Note: the field is still named WT_In_SpaceKey since initially only a space key was supported there.
Everything else from the space selector article applies as well, so please refer to this article: How to map Confluence Spaces to SharePoint Sites. The target site can be configured. If there is no target site set, the default target site will be chosen.
There are some consequences though, when using CQL queries.
The consequences of using CQL queries source selectors
Note about Page RestrictionsCQL queries will only surface restricted pages when the logged-in user is explicitly listed in the page restrictions (either directly or as member of a group). Confluence admin accounts that are allowed to access all pages (even restricted ones) are often not part of page restriction configurations and thus restricted pages will be missing in the CQL query result. This is Confluence out-of-the-box behavior.

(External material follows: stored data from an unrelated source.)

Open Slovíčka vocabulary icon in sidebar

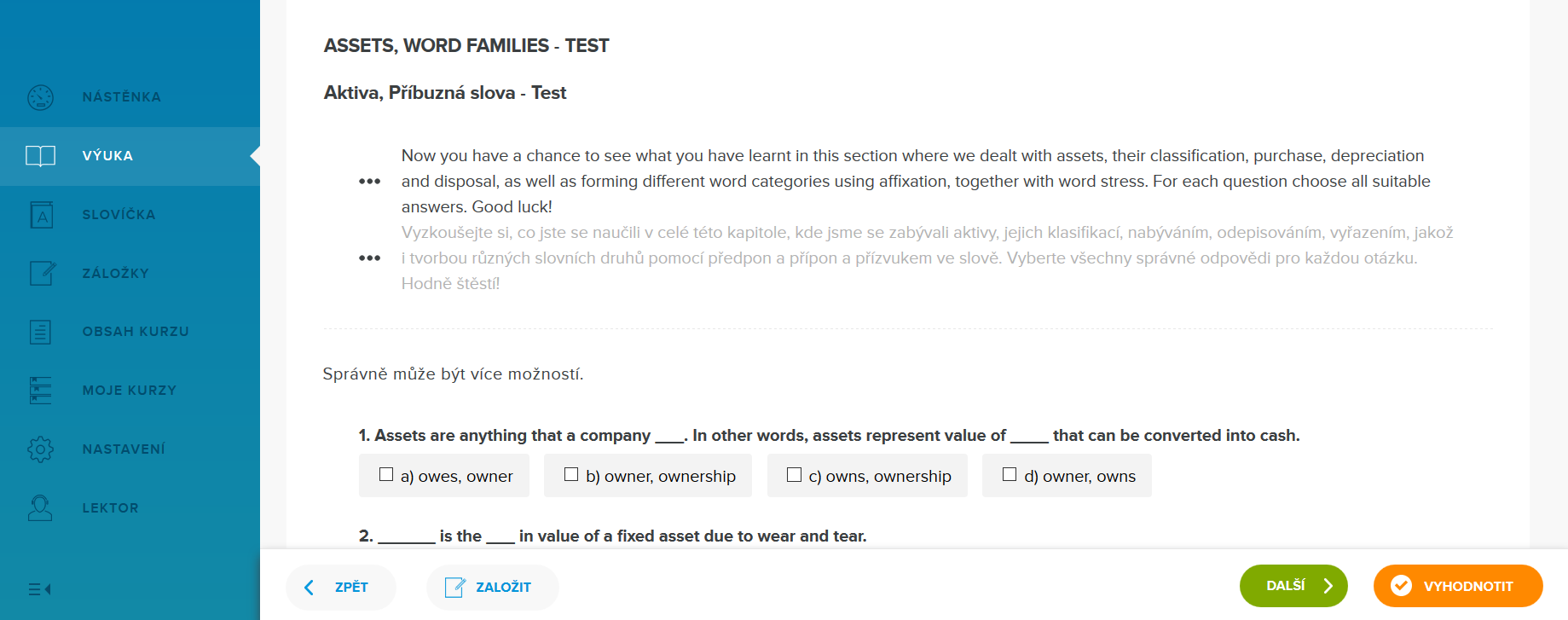tap(41, 215)

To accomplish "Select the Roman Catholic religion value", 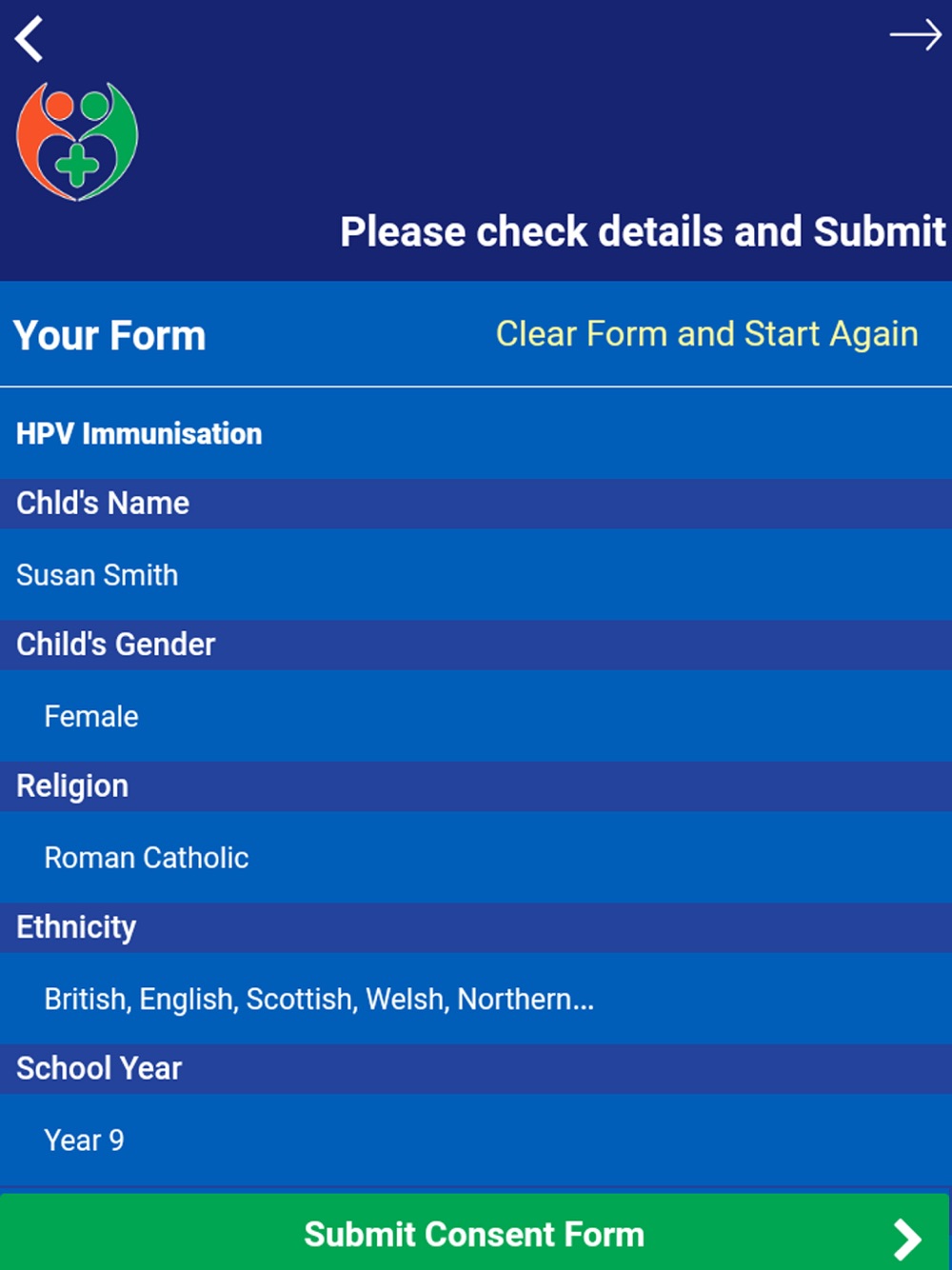I will [147, 858].
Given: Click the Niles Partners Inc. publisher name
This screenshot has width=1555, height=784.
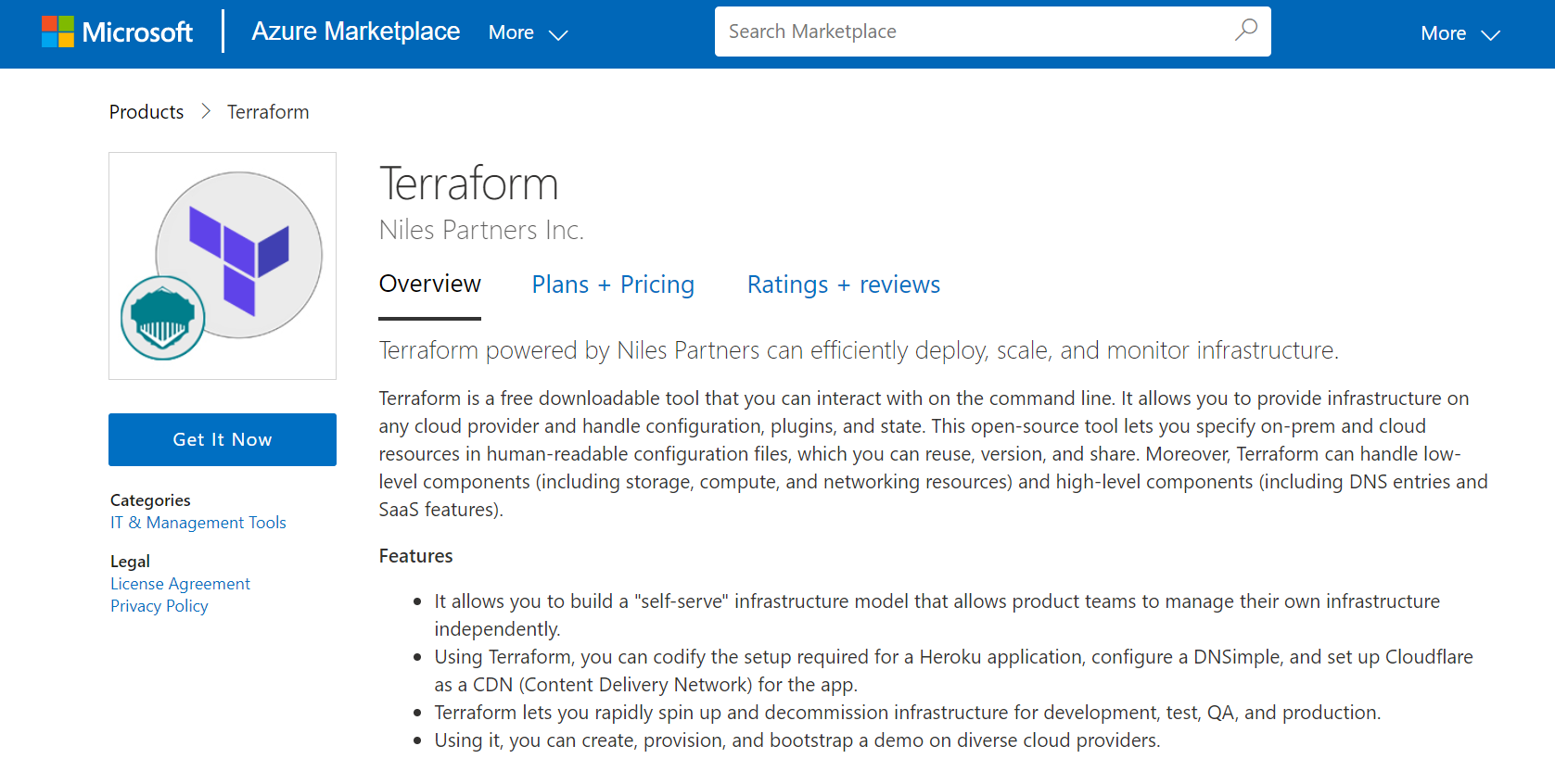Looking at the screenshot, I should 481,230.
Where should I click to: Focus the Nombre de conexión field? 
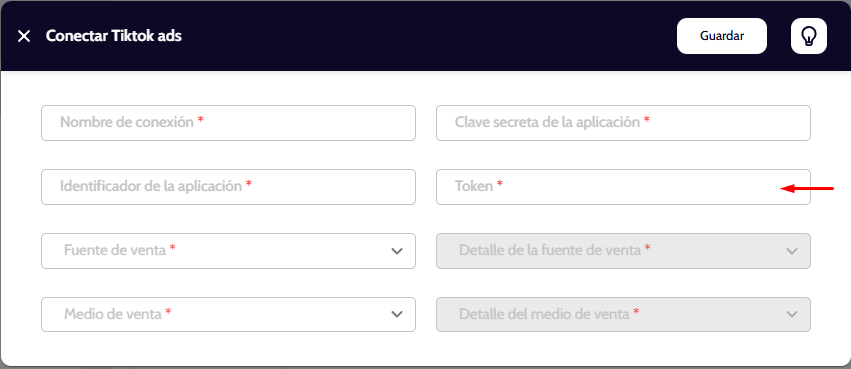pos(228,123)
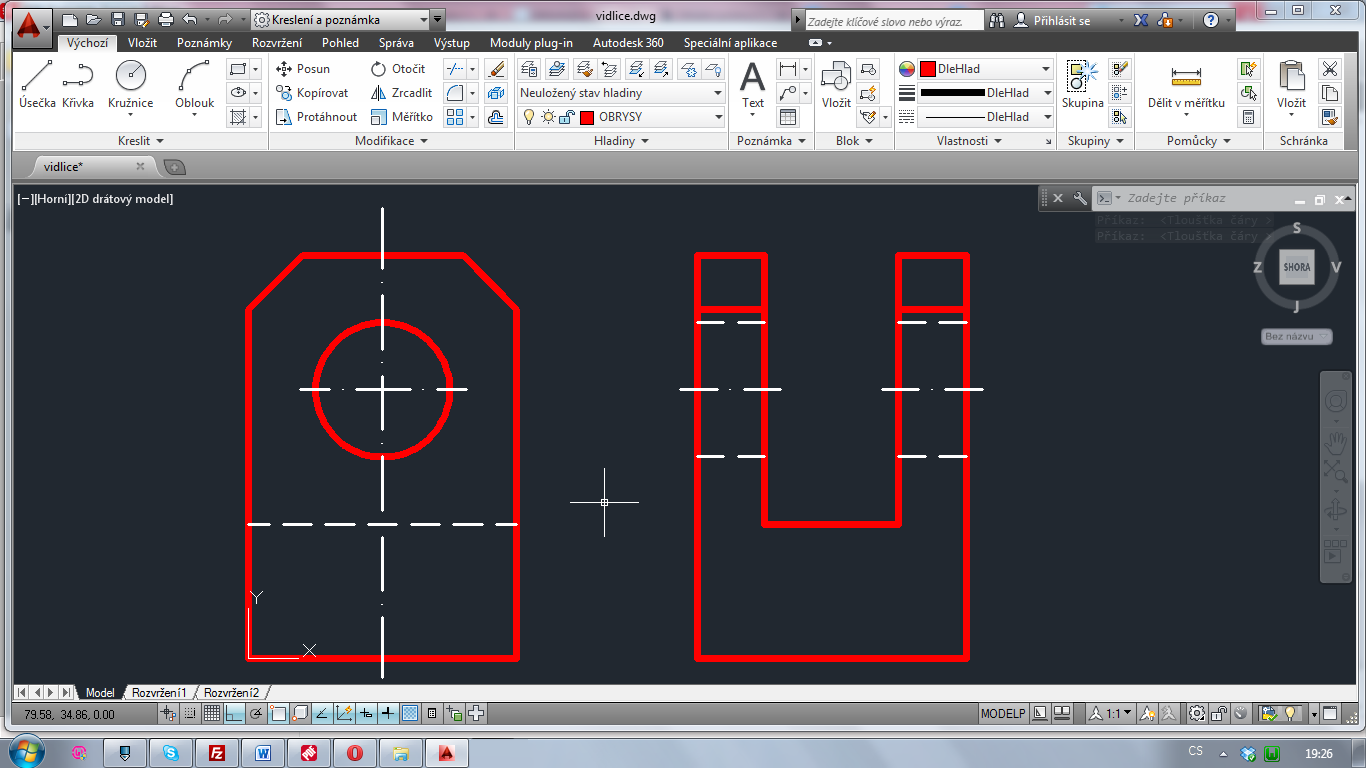Open the quick calculator in Pomůcky
Screen dimensions: 1366x768
click(1248, 117)
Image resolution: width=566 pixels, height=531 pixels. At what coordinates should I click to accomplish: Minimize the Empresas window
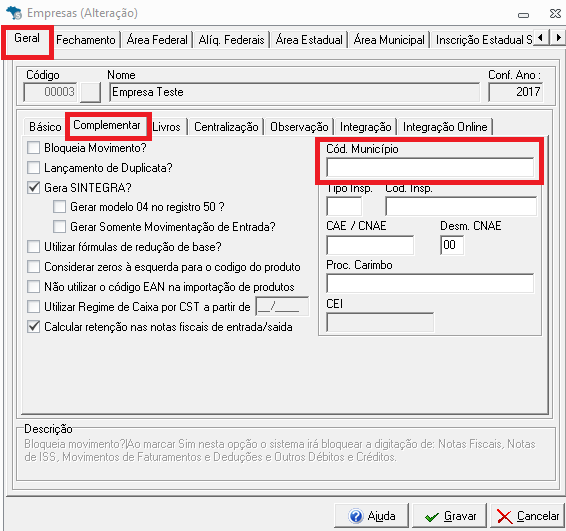point(523,15)
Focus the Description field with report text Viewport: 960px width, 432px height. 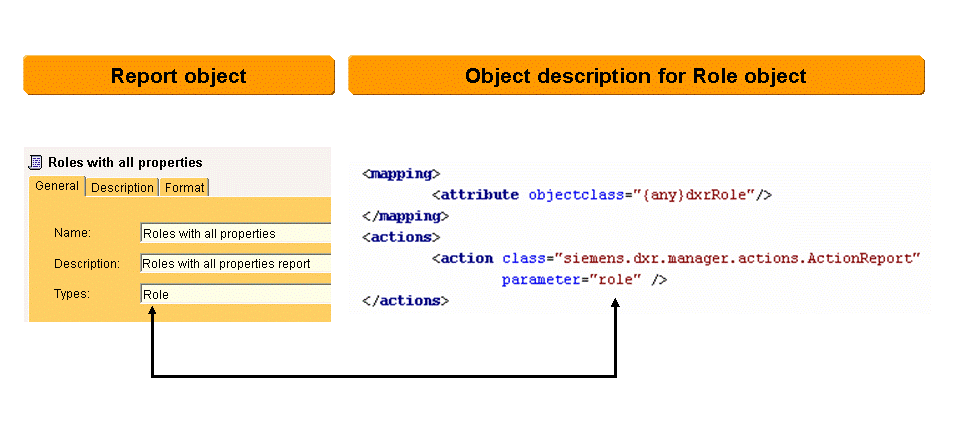pyautogui.click(x=235, y=264)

Here’s the list of topics that can get more complicated when dealing with CQL queries:
- Restricted Pages: see note above
- Link Resolution: Confluence pages linking to other spaces, pages, or attachments require more time to migrate, and put more load on Confluence
- Query Result Size: using CQL queries you can select a large amount of pages (potentially all)
- Duplicate Pages: one page can be selected by multiple CQL queries, leading to pages being migrated multiple times
If you want to test a CQL query you can do so in the browser as follows:
- open a browser and log in to Confluence
- in the same browser window, enter the following in the address bar:
https://<confluencebaseurl>/rest/api/content/search?start=0&limit=200&cql=type="page"(note: make sure to replace
<confluencebaseurl>with the base URL of your Confluence); press Return
The browser window should now show a wall of text. This is the result for the CQL query
type="page" which selects “all pages”.
Link resolution is more difficult
For each CQL query selector you add to the Space Inventory WikiTraccs has to issue one additional request to Confluence for each link it needs to resolve.
Assume you are migrating 10,000 pages, with 2 links to other pages on each of those 10,000 pages. Further assume you configured 100 CQL query selectors in the Space Inventory list. That means that 2*100 callbacks to Confluence would need to be issued for each of those 10,000 pages, amounting to 2,000,000 calls overall during the migration of those 10,000 pages.
Why is that?
To transform links from Confluence to SharePoint, WikiTraccs needs to know which target site a page will be migrated to. But how would WikiTraccs know which CQL query contains which page? To learn this WikiTraccs asks Confluence for each CQL query if a given page is included.
- page A links to page B with ID 2000
- WikiTraccs needs to find out which SharePoint site page B will be migrated to, to create the proper SharePoint link
- there are two CQL queries configured:
label="one", mapped to target site
label="two", mapped to target site
- WikiTraccs creates a modified CQL query
(label="one") AND (id=2000)to check if page B is covered by CQL query
- there are no results - page B is not covered
- WikiTraccs creates a second modified CQL query
(label="two") AND (id=2000)to check if page B is covered by CQL query
- there is one result - page B is covered!
- WikiTraccs now knows that page B will be migrated to site
- thus the correct link to page B is something like
Note: WikiTraccs does not have to do this when only performing space-based migrations (without any CQL queries), since the target site can easily be looked up via each page’s space key in the Space Inventory list.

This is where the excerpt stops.